「アウトソーシングも内部統制」

【内部統制.IT vol.015】

2007年08月07日(火)

[ 48 号]


 どんな企業でも、仕事の合理化を図るためにアウトソーシングを行っています。「内部統制」と言っても、自社だけにとどまらず外注している委託先の内部統制も考慮する必要があります。外注する案件は、給与計算処理や会計処理、データ管理といった膨大な事務処理などが多い傾向がありますが、特別なシステム開発の外注となれば、高度な専門スキルを社外に求めるようになりますので、外注委託費が高額になります。近年、委託先業者からの個人情報漏えいが後を絶ちませんが、委託会社の不祥事は自社には関係がない、という訳には当然いきません。顧客からすれば、情報漏えいの元が自社なのか委託先なのかは問題ではありませんので、委託先の不祥事も自社の不祥事であるという認識のもとで、不祥事の防止対策を講じる必要があります。

 では、実際に外部委託先の内部統制について考慮する場合に、どのようなところに着目すればよいのでしょうか。
 委託先が自社のグループ会社の場合は、ある程度目や手が届きやすい環境にあるでしょう。しかし、第三者の委託先となれば、自社の内部統制と同じようにコントロールする訳にはいかないのは想像できると思います。自社のリスクをコントロールする範囲で、委託先の内部統制の現状を把握し監視を徹底することになりますので、ポイントになるのは、慎重な委託先の選定です。委託する業務内容が、給与計算処理や個人情報を含んだ情報管理業務となる場合は、個人情報を委託先に預けざるを得ません。そのため、委託先の内部統制がどのレベルまで整備されているかを厳重に把握すべきです。高額な案件では、委託業務に関する内部統制の有効性について、委託先とは独立した外部監査法人による監査報告書を提出してもらうことも必要でしょう。委託先を決めるための選定基準としては、P(プライバシー)マークの取得をしていることが、ここ最近では企業の基準となってきています。Pマークを取得していない会社には外注しないという明確な基準をもっている企業も少なくありません。
契約は秘密保持義務と再委託の条件を明確に
 厳正な審査のもと、委託先を決定したら、委託先と業務委託契約を結ぶことになります。委託先の内部統制においては、業務委託契約の契約内容の項目に、秘密保持義務と再委託の条件を明確に記載しておくことが非常に重要になります。再委託先と委託元との間には直接的に契約関係を結んでいないために、間接的な監督になってしまいますので注意が必要です。

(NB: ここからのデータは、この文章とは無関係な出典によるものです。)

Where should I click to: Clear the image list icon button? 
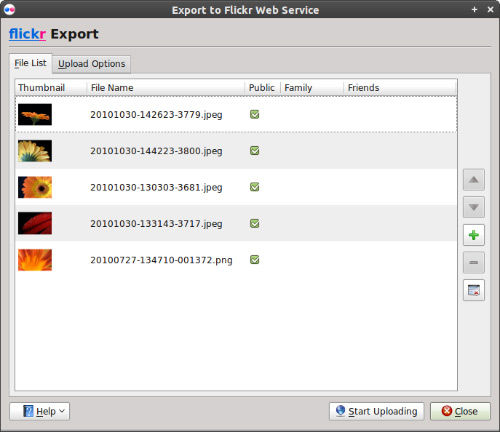(x=474, y=290)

 委託先に外注する場合には、不正行為が発生する可能性が十分にあります。外注の担当者が、委託先からバック・マージンを受け取って現金を着服するケースや、担当が委託先担当者と結託して、水増し費用の差額を着服するようなことも起こり得る不正行為です。多額の外注費用が発生するシステム開発などは、当初の見積もり以上の支払いを最終的にすることになる場合も多々あり、専門分野の外注になると細かい業務まで把握しづらいことから、不正が行われやすい土壌にあると言えるでしょう。見積もりは作業工程別に細かく費用を算出してチェックすることも忘れてはいけません。

 不正を未然に防ぐ対策としては、担当者だけに外注先を決定する権限を持たせないようにすることが非常に大切になります。相見積もりをとらせるようにして競争させたり、管理責任者の最終的な承認がないと外注先を決定できない、などの規則を定めることもポイントです。契約書や発注書、注文書などで、外注における作業工程や諸費用を明確にし、進捗状況を見える化できるシステムで情報共有する機能を持てば、未然に不正を防げるようになるでしょう。